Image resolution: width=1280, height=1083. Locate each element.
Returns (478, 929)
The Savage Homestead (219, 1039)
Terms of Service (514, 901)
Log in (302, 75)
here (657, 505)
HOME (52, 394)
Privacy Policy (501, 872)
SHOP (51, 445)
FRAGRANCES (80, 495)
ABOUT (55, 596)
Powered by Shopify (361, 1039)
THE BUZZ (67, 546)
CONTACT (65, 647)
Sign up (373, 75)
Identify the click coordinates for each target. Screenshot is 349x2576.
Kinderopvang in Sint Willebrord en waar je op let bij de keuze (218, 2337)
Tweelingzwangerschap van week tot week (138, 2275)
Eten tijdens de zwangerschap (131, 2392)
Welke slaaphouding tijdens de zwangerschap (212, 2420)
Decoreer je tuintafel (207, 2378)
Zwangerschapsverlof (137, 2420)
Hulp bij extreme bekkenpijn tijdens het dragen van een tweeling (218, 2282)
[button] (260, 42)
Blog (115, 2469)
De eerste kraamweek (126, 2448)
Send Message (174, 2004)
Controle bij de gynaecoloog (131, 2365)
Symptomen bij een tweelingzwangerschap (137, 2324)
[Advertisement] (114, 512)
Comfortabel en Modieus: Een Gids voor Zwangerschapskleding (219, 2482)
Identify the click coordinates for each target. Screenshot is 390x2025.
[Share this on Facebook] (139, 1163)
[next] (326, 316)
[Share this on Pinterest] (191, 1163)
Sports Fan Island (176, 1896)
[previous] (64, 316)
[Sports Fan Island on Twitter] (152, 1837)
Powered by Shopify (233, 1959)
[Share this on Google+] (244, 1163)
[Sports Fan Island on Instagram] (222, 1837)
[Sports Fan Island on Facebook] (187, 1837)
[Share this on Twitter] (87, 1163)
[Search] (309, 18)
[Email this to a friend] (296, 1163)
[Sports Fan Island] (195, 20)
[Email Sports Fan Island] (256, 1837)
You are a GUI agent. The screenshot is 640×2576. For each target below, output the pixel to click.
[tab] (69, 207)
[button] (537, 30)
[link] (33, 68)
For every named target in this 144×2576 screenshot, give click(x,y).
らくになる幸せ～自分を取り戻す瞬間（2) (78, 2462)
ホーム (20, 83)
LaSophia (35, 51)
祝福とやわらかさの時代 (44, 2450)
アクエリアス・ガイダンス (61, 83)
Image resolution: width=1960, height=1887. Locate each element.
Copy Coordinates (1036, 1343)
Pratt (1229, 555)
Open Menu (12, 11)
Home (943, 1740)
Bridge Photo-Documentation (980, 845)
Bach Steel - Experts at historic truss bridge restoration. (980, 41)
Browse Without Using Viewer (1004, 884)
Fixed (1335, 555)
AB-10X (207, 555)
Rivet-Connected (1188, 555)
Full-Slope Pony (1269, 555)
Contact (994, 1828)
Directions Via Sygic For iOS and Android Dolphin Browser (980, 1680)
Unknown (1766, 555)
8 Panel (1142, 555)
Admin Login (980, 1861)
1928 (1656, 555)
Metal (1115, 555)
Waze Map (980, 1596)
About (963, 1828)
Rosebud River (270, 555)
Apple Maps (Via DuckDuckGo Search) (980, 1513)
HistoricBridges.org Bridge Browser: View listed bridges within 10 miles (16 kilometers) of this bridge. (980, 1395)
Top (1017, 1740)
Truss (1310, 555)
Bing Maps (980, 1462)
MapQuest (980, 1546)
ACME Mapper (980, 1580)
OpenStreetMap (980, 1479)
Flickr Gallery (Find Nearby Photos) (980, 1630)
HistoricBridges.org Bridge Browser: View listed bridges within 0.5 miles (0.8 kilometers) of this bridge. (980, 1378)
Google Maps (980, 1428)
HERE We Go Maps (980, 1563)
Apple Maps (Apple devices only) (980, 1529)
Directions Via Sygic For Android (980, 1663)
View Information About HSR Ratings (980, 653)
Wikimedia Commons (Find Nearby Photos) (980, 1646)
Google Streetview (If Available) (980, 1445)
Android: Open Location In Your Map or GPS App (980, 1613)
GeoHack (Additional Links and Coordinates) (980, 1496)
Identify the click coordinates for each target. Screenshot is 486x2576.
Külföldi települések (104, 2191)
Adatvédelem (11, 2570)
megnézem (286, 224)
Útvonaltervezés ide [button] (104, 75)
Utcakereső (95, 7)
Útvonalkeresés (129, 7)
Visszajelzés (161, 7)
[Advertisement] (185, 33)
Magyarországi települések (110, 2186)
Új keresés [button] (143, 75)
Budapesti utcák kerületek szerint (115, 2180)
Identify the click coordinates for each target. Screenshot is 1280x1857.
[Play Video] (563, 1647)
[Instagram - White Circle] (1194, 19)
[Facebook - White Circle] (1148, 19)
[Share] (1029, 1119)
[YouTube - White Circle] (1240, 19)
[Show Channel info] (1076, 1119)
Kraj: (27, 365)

What is being asked: Look above for the line with "Log in (302, 75)" and the line with "Kinderopvang in Sint". Write out those two lines and all the lines between them, exactly, and no others.

The completed task:
Log in (302, 75)
here (657, 505)
HOME (52, 394)
Privacy Policy (501, 872)
SHOP (51, 445)
FRAGRANCES (80, 495)
ABOUT (55, 596)
Powered by Shopify (361, 1039)
THE BUZZ (67, 546)
CONTACT (65, 647)
Sign up (373, 75)
Identify the click coordinates for each target. Screenshot is 349x2576.
Kinderopvang in Sint Willebrord en waar je op let bij de keuze (218, 2337)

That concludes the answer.